╭──
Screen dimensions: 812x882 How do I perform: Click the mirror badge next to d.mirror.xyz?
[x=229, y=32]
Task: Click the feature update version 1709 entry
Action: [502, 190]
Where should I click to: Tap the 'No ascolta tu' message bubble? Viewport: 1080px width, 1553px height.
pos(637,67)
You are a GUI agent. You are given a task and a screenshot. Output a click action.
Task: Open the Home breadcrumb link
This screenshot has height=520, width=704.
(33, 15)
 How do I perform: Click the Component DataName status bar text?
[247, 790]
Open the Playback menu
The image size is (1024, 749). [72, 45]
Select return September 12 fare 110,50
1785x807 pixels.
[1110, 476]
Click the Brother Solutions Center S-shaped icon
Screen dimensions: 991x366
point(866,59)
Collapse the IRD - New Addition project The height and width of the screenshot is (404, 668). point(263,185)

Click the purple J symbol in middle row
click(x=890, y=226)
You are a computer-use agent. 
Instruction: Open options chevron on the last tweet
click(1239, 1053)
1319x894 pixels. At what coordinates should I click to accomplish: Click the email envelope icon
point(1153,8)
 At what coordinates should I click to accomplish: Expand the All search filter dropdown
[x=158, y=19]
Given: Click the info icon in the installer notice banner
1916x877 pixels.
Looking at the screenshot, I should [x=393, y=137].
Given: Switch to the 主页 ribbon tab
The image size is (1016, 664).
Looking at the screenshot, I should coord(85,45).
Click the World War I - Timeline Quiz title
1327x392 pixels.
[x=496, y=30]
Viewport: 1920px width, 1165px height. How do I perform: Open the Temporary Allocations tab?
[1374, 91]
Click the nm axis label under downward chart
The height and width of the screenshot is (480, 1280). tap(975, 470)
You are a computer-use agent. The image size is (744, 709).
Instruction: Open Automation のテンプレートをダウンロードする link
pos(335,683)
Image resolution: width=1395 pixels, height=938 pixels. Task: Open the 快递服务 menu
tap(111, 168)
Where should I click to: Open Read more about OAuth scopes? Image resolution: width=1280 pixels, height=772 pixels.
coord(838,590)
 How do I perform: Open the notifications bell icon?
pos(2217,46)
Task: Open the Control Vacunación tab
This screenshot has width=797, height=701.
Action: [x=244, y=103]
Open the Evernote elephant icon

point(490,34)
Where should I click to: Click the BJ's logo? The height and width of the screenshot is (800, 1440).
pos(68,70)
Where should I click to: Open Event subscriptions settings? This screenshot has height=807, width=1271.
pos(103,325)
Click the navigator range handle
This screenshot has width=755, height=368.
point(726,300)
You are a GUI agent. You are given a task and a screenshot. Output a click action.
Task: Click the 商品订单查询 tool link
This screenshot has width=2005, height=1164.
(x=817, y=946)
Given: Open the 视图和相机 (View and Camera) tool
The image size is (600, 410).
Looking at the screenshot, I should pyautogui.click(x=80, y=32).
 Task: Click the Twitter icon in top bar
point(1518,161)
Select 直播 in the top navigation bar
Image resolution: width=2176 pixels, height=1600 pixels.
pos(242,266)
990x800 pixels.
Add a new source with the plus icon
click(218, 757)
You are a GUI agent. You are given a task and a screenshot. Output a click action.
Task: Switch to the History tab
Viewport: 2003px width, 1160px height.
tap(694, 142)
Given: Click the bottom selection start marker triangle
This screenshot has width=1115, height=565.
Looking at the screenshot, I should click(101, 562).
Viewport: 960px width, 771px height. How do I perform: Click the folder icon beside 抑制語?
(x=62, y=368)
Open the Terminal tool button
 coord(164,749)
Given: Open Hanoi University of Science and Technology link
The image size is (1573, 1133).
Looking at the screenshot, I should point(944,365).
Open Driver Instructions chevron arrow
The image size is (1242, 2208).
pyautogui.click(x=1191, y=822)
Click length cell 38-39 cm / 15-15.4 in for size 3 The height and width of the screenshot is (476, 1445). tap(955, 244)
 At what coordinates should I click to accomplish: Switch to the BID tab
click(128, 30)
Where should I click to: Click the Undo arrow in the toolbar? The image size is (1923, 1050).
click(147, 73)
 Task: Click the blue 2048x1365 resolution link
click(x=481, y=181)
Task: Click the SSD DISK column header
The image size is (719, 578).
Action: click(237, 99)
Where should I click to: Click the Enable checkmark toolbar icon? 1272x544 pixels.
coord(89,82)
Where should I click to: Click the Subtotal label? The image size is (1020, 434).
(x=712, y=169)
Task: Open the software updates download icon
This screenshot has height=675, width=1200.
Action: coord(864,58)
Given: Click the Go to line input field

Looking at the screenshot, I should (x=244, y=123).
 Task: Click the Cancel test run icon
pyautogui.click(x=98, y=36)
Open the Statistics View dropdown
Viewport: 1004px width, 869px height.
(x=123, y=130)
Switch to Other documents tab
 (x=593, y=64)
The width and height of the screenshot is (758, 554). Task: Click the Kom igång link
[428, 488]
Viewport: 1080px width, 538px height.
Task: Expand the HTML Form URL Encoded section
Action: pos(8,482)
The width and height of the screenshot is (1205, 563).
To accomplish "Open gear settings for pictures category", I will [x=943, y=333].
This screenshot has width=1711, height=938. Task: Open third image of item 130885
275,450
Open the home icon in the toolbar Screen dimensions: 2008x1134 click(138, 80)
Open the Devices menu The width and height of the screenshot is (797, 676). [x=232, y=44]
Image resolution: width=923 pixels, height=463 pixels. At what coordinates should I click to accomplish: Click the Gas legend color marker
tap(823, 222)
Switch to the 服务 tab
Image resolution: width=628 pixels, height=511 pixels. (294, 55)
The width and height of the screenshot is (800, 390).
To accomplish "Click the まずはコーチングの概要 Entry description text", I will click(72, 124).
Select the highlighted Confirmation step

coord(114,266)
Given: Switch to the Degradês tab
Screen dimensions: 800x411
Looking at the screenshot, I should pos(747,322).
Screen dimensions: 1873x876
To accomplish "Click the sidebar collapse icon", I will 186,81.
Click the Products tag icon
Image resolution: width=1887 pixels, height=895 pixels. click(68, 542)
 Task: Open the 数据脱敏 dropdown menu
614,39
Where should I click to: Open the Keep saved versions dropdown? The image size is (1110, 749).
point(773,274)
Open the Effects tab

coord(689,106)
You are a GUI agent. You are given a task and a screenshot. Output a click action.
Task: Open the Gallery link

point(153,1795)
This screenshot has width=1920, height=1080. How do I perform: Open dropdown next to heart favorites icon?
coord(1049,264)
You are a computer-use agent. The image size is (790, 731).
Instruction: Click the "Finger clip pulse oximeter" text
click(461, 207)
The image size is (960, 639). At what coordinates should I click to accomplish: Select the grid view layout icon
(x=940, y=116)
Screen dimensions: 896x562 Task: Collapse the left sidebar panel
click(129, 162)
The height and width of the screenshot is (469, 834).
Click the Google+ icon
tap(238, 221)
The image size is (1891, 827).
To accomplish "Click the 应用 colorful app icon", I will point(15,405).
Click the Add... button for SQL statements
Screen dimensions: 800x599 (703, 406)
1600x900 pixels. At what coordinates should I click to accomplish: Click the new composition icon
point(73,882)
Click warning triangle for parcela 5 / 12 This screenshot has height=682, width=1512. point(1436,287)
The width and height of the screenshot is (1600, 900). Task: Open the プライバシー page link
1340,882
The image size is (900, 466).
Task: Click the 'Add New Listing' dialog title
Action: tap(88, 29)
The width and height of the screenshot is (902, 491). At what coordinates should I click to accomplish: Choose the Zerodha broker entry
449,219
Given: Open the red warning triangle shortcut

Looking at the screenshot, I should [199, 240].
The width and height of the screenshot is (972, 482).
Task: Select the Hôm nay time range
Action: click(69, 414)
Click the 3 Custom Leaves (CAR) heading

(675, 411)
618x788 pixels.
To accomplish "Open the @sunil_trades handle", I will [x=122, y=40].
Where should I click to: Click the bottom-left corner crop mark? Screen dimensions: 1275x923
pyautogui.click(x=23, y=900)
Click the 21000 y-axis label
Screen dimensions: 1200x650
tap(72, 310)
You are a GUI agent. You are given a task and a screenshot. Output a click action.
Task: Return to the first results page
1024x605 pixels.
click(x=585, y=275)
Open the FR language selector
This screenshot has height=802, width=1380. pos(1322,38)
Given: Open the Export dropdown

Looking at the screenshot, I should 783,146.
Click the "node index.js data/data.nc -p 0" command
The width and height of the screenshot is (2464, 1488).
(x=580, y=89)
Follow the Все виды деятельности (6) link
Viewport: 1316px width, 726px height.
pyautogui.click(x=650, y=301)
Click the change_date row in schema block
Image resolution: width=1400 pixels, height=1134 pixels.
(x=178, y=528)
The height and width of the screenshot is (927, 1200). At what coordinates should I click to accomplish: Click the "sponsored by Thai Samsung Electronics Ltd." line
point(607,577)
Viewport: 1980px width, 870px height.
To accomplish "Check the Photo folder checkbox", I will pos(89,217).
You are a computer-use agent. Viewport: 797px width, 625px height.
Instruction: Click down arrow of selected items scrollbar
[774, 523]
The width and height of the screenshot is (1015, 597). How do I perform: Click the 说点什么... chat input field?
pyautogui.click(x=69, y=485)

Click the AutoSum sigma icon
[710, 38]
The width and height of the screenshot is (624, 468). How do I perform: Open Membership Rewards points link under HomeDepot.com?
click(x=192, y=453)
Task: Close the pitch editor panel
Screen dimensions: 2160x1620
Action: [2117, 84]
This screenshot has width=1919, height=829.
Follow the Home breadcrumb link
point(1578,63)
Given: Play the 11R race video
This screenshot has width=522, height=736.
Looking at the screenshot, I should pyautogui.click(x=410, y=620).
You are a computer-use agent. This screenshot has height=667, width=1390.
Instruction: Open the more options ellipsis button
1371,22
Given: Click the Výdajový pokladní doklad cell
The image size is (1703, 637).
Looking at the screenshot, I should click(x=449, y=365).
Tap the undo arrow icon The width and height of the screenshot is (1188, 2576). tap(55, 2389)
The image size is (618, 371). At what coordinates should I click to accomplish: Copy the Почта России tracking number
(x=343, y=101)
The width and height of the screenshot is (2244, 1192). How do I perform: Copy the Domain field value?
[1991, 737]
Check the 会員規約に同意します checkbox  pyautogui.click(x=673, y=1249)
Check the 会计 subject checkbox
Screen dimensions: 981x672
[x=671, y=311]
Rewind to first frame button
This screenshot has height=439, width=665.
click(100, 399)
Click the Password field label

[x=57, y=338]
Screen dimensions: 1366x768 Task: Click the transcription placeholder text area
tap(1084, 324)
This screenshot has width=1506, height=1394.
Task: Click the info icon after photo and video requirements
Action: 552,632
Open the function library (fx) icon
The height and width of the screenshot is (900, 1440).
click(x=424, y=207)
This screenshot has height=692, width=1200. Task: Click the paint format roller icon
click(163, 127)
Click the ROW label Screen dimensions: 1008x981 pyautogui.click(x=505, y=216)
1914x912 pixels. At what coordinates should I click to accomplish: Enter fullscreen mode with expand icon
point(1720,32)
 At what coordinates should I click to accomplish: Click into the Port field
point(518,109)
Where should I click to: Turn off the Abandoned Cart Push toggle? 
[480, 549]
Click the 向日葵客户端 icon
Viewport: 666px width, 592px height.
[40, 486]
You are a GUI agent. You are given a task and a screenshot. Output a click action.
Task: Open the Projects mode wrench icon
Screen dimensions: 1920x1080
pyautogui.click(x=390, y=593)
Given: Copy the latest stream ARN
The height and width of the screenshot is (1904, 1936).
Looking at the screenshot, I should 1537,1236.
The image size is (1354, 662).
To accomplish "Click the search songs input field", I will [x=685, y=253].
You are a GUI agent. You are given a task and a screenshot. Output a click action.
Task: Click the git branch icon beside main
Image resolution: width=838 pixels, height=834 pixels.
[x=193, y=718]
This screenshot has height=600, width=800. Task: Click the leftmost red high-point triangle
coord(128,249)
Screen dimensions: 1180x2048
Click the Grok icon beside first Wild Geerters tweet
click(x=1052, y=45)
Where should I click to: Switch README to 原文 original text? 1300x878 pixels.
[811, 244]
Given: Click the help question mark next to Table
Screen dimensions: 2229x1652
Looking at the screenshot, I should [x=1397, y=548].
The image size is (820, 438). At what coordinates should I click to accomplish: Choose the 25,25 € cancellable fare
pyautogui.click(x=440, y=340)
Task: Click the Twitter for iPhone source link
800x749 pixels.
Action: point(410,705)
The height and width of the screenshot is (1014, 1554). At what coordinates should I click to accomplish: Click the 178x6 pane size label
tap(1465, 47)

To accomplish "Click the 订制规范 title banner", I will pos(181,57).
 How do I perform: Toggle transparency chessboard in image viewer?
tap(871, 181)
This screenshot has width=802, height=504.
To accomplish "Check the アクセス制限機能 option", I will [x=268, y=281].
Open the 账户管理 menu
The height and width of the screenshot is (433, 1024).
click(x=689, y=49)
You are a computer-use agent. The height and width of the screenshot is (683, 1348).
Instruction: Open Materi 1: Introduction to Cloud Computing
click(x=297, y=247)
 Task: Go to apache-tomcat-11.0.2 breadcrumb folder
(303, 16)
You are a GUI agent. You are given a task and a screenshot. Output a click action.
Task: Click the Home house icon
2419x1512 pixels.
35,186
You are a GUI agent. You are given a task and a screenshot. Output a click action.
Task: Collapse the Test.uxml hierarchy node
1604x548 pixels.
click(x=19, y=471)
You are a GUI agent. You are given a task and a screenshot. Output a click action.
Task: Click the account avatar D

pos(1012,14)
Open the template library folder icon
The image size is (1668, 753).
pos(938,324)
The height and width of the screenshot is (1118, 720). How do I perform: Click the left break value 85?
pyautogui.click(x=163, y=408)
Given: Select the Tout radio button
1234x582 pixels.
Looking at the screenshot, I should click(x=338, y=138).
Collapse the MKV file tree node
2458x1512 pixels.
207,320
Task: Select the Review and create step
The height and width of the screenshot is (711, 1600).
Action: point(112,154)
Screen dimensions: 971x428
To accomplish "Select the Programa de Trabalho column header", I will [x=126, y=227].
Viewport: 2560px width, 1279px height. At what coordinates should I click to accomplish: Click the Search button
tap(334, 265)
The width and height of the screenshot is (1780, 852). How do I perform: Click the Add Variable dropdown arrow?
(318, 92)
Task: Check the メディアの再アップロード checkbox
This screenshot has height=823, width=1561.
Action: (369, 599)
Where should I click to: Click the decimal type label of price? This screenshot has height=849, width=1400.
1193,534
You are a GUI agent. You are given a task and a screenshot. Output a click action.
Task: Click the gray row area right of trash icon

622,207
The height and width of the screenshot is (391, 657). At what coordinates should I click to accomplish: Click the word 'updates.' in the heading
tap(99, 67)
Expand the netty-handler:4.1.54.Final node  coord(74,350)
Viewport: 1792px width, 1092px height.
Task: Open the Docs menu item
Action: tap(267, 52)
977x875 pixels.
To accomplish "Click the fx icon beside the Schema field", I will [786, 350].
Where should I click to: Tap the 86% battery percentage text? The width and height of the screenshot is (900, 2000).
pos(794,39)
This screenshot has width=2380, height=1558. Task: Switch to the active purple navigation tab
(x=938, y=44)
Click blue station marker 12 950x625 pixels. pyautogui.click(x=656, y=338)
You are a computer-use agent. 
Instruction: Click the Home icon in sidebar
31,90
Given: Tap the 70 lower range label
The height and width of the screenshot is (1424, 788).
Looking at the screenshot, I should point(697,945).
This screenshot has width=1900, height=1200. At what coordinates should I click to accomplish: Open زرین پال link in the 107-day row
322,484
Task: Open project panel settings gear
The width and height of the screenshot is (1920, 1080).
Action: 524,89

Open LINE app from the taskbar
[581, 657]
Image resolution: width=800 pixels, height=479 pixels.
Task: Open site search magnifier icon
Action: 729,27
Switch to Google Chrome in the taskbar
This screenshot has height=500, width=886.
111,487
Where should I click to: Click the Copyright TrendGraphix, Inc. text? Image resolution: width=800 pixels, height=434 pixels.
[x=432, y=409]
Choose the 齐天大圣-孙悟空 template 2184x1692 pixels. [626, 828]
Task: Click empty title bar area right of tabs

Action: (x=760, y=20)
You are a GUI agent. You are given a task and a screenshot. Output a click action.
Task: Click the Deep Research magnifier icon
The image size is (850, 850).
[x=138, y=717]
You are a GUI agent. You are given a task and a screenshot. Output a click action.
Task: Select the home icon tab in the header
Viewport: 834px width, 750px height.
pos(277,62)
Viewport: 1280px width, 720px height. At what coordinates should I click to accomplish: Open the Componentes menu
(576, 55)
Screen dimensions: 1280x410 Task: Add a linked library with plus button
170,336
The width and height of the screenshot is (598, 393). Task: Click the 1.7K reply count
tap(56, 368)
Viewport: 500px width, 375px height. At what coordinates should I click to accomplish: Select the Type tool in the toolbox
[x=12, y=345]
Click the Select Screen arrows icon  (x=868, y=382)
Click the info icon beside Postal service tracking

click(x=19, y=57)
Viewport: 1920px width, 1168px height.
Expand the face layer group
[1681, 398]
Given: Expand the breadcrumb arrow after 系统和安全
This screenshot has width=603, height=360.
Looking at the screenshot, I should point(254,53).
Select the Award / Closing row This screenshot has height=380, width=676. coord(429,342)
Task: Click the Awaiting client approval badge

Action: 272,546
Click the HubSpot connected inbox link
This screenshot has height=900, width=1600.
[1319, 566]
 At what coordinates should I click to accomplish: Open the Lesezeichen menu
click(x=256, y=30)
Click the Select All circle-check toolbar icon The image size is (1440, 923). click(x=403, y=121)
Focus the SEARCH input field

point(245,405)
╰──
** Given problem **
Return the data above verbatim, beginning with the line that contains "Given: Click the Go to line input field" and continuing through the line that contains "coord(114,266)", both included.

** Answer **
Given: Click the Go to line input field

Looking at the screenshot, I should (x=244, y=123).
 Task: Click the Cancel test run icon
pyautogui.click(x=98, y=36)
Open the Statistics View dropdown
Viewport: 1004px width, 869px height.
(x=123, y=130)
Switch to Other documents tab
 (x=593, y=64)
The width and height of the screenshot is (758, 554). Task: Click the Kom igång link
[428, 488]
Viewport: 1080px width, 538px height.
Task: Expand the HTML Form URL Encoded section
Action: pos(8,482)
The width and height of the screenshot is (1205, 563).
To accomplish "Open gear settings for pictures category", I will [x=943, y=333].
This screenshot has width=1711, height=938. Task: Open third image of item 130885
275,450
Open the home icon in the toolbar Screen dimensions: 2008x1134 click(138, 80)
Open the Devices menu The width and height of the screenshot is (797, 676). [x=232, y=44]
Image resolution: width=923 pixels, height=463 pixels. At what coordinates should I click to accomplish: Click the Gas legend color marker
tap(823, 222)
Switch to the 服务 tab
Image resolution: width=628 pixels, height=511 pixels. (294, 55)
The width and height of the screenshot is (800, 390).
To accomplish "Click the まずはコーチングの概要 Entry description text", I will click(72, 124).
Select the highlighted Confirmation step

coord(114,266)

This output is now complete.